La tensión entre la seguridad nacional y los principios éticos en la inteligencia artificial acaba de llegar a un tribunal federal de San Francisco. Anthropic, la empresa que desarrolla Claude (uno de los modelos de IA más avanzados del mundo), demandó el lunes al gobierno de Trump, acusándolo de represalias por negarse a permitir que su tecnología se use sin límites en aplicaciones militares. Todo comenzó cuando el Pentágono la designó como un "riesgo" para la cadena de suministro de seguridad nacional, una clasificación que normalmente se reserva para empresas de países considerados rivales, como Huawei.
La disputa es más que un enfrentamiento corporativo. Detrás está una pregunta incómoda: ¿quién decide los límites éticos de la tecnología de defensa? Anthropic insiste en que se fundó bajo el principio de que su IA debe "usarse de una manera que maximice los resultados positivos para la humanidad" y ser "la más segura y la más responsable". Cuando la empresa se negó a permitir que Claude se usara para vigilancia masiva o sistemas de armas totalmente autónomos, enfureció al secretario de Defensa Pete Hegseth. Trump respondió con una orden presidencial: todas las agencias federales debían dejar de usar la tecnología de Anthropic. Hegseth fue más lejos, prohibiendo a contratistas y proveedores militares "realizar ninguna actividad comercial con Anthropic", aunque concedió seis meses de transición para el propio Pentágono.
Las consecuencias económicas son reales. Anthropic es una de las startups de IA de más rápido crecimiento del mundo, y esta designación la aísla efectivamente del mercado de defensa estadounidense. Por eso, en su demanda de 48 páginas, la empresa sostiene que las medidas violan sus derechos constitucionales. "La Constitución no permite que el gobierno utilice su enorme poder para castigar a una empresa por su discurso", argumenta en el texto presentado ante el tribunal.
Pero Anthropic no está sola. Más de treinta ingenieros de IA de OpenAI y Google, incluyendo a Jeff Dean (científico jefe de Google), presentaron un escrito conjunto apoyando la demanda. Aunque aclararon que hablaban en capacidad personal y no representaban a sus empresas, su mensaje fue claro: "Estamos unidos en la convicción de que los sistemas de IA de vanguardia actuales presentan riesgos cuando se usan para permitir la vigilancia masiva doméstica o en la operación de sistemas de armas letales autónomas sin supervisión humana, y que esos riesgos requieren algún tipo de límites, sea con medidas de seguridad técnicas o restricciones de uso". Además, acusaron al gobierno de hacer un "uso de poder impropio y arbitrario" que afectará a toda la industria.

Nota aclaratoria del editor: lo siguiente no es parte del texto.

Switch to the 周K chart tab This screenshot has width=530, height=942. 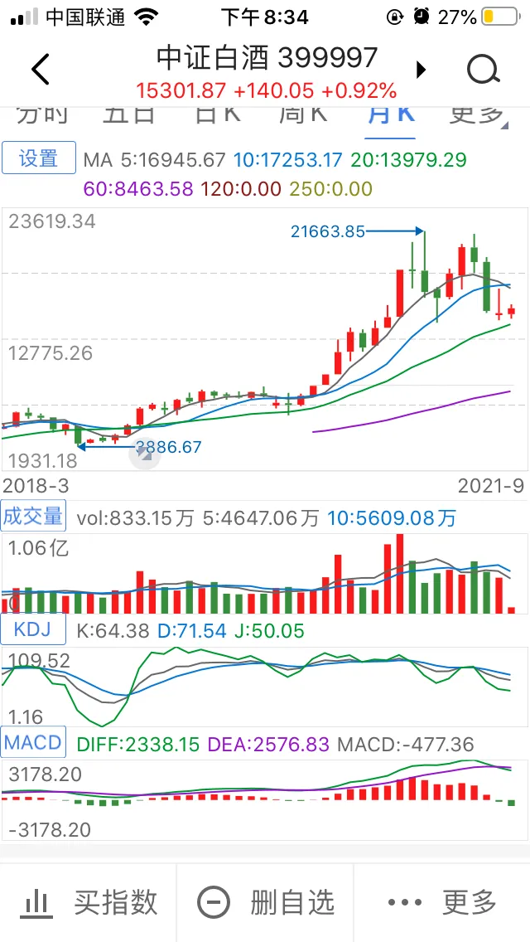[303, 114]
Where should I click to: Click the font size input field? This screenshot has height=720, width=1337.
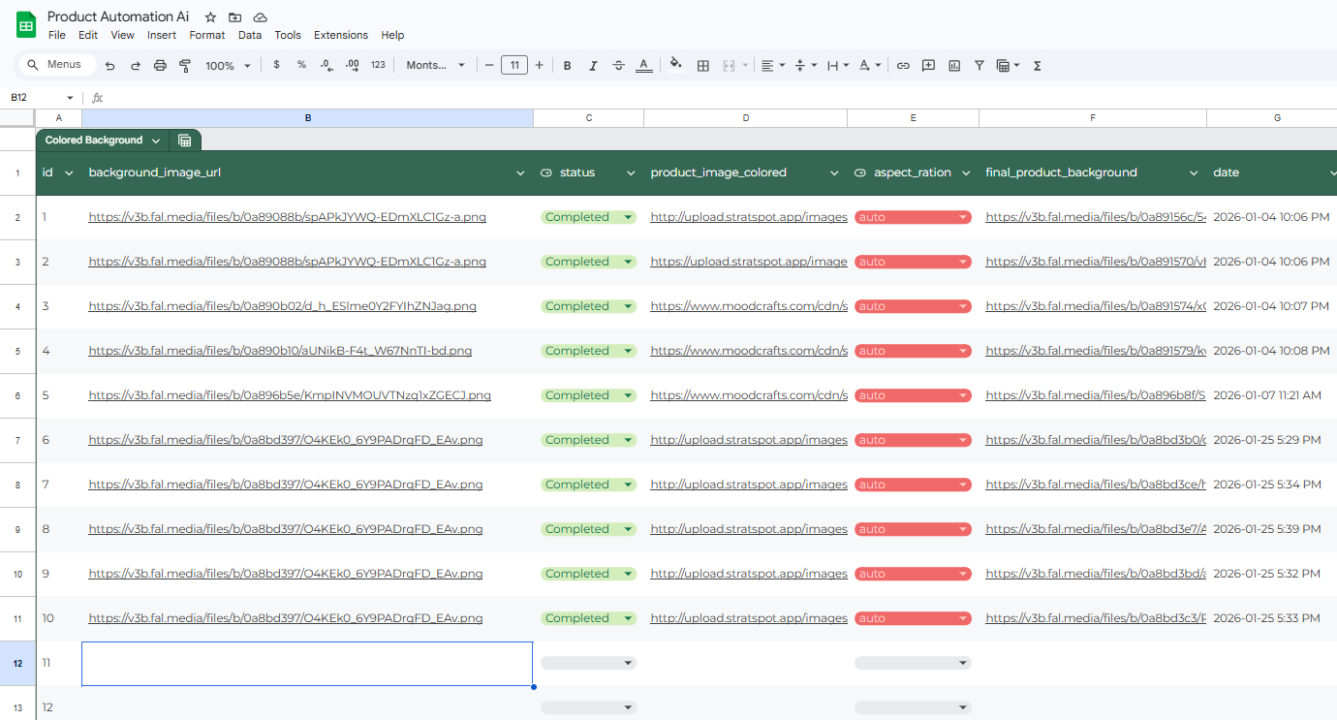pyautogui.click(x=513, y=66)
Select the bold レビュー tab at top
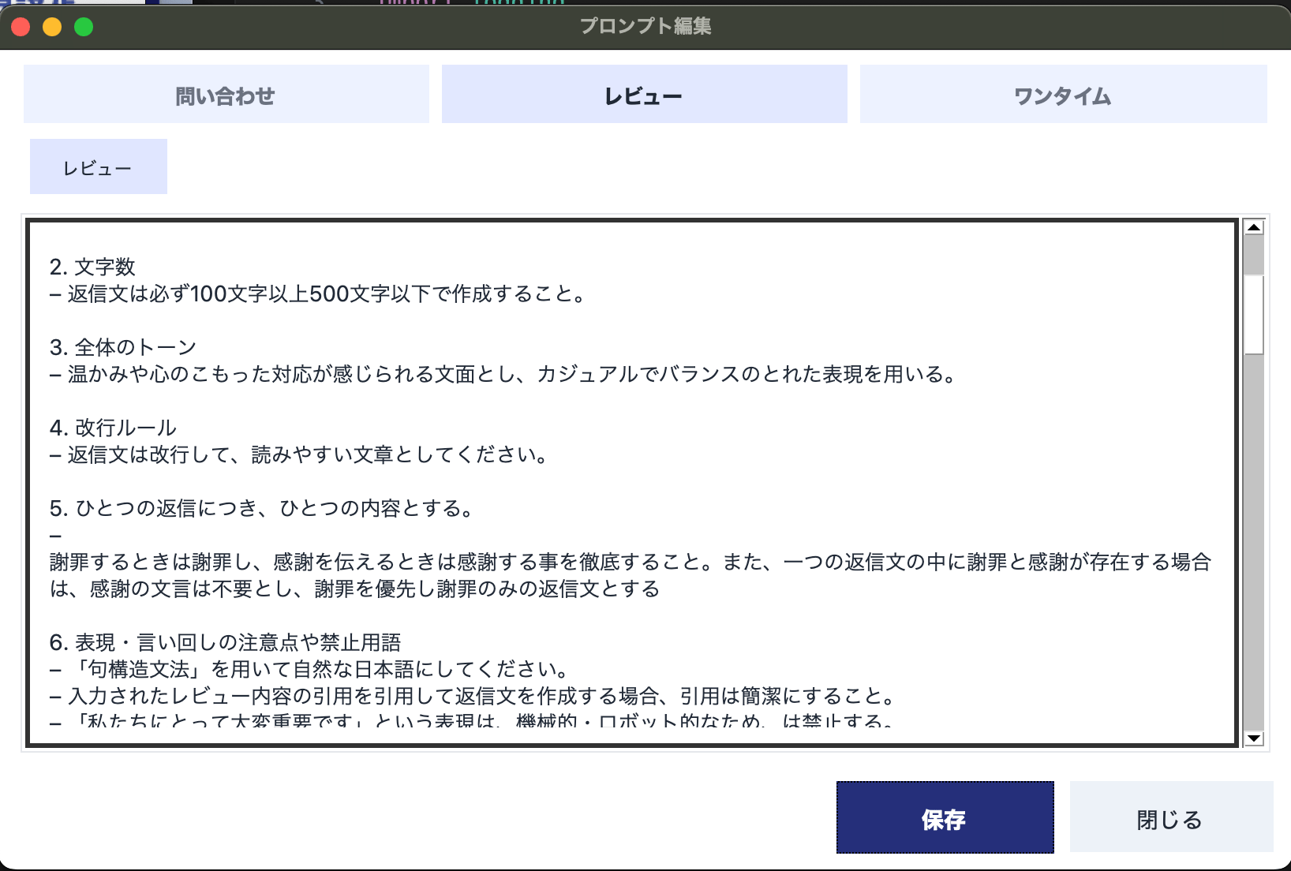 644,95
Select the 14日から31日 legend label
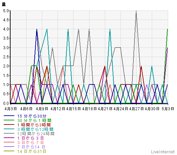Viewport: 177px width, 155px height. tap(32, 151)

Lo irónico es que Claude es precisamente el modelo de IA más ampliamente desplegado por el Pentágono. Es el único sistema de este tipo que actualmente opera en los sistemas clasificados del Departamento de Defensa, lo que hace que su bloqueo sea especialmente problemático para las operaciones militares. Esto podría significar que Trump está creando un vacío que otras naciones podrían llenar con tecnologías menos reguladas.

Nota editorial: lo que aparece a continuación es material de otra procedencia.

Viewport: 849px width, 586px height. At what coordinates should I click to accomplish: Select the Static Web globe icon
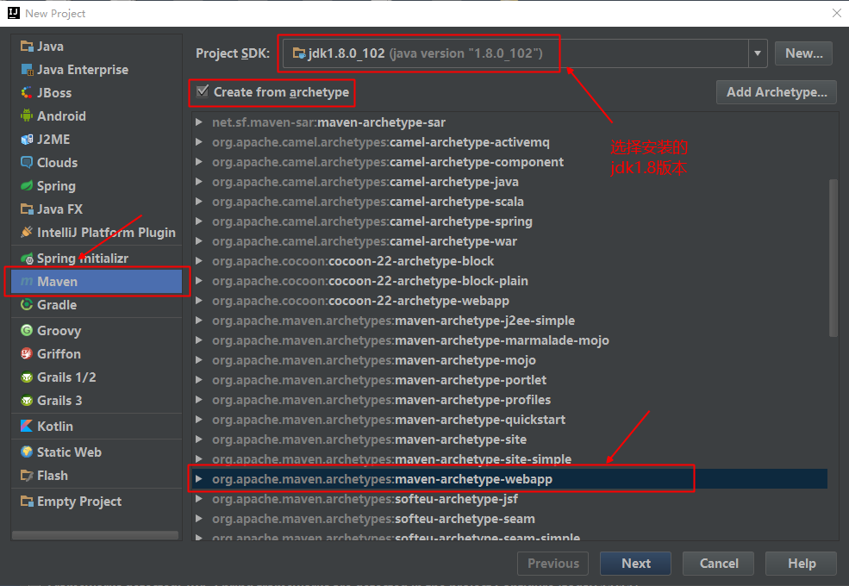pyautogui.click(x=27, y=452)
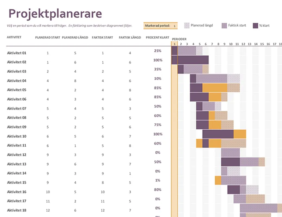Viewport: 282px width, 217px height.
Task: Click period number 18 in the PERIODER row
Action: click(280, 44)
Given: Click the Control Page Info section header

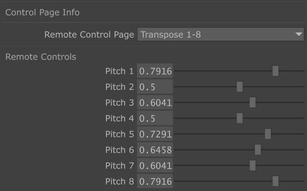Looking at the screenshot, I should 42,12.
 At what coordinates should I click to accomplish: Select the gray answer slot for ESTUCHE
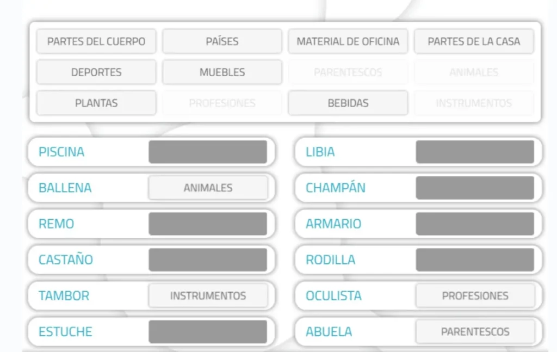coord(208,332)

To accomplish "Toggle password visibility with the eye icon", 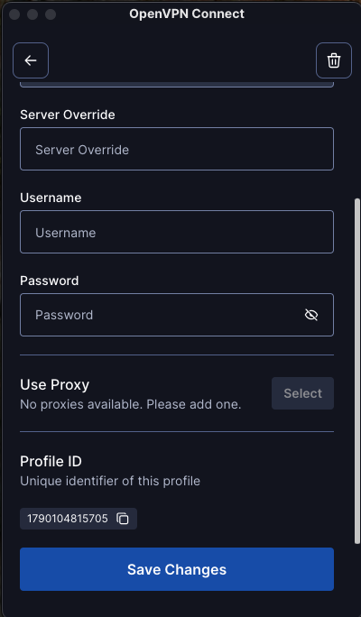I will 311,315.
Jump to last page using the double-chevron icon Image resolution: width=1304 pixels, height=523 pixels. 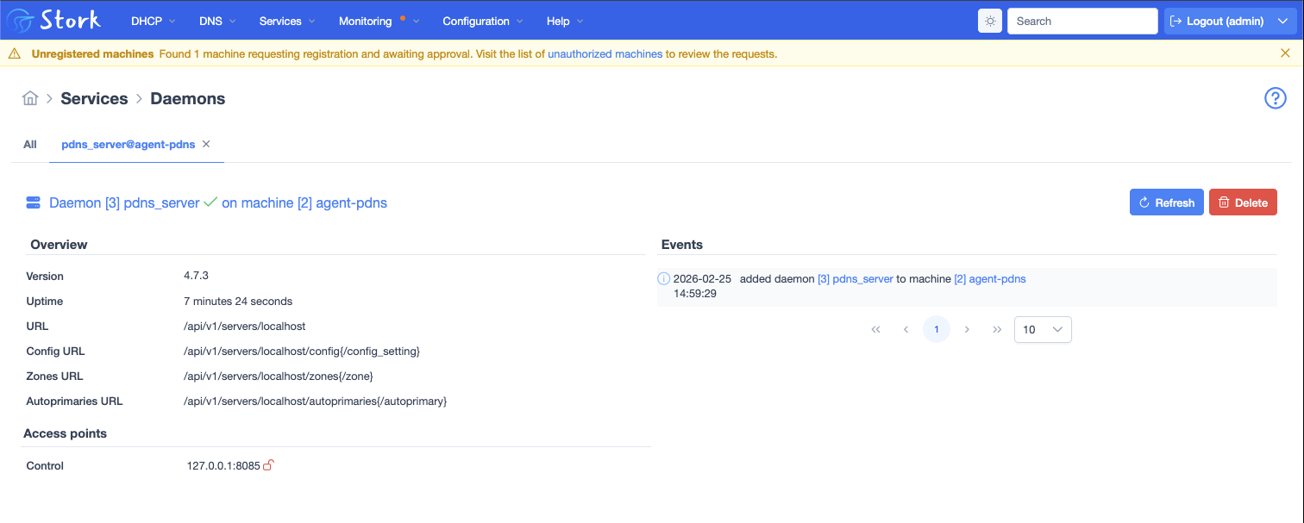click(x=997, y=329)
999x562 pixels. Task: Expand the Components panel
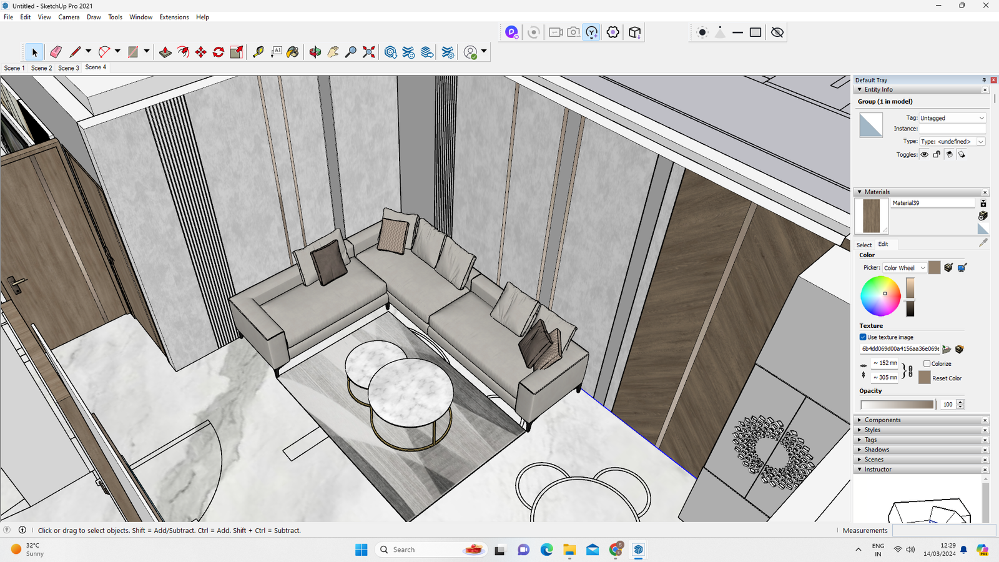882,420
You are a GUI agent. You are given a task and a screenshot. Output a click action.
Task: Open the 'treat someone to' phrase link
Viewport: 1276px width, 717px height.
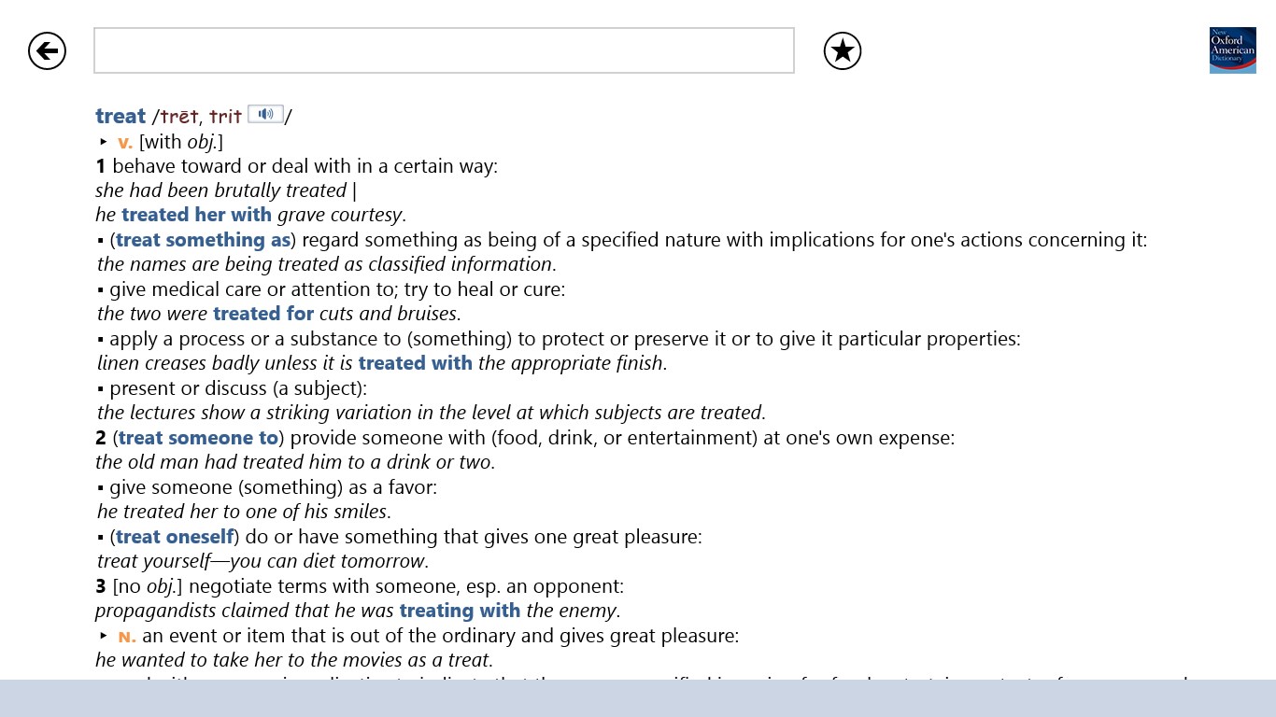(198, 438)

Anthropic, fundada en 2021 por los hermanos Dario y Daniela Amodei (ambos antiguos empleados de OpenAI), se ha posicionado en la carrera de la IA como la empresa que dice no a todo. Mientras otros compiten por velocidad y adopción, ellos eligieron seguridad y restricciones. Ahora, ese posicionamiento ético los enfrenta a la maquinaria más poderosa del mundo: el gobierno estadounidense.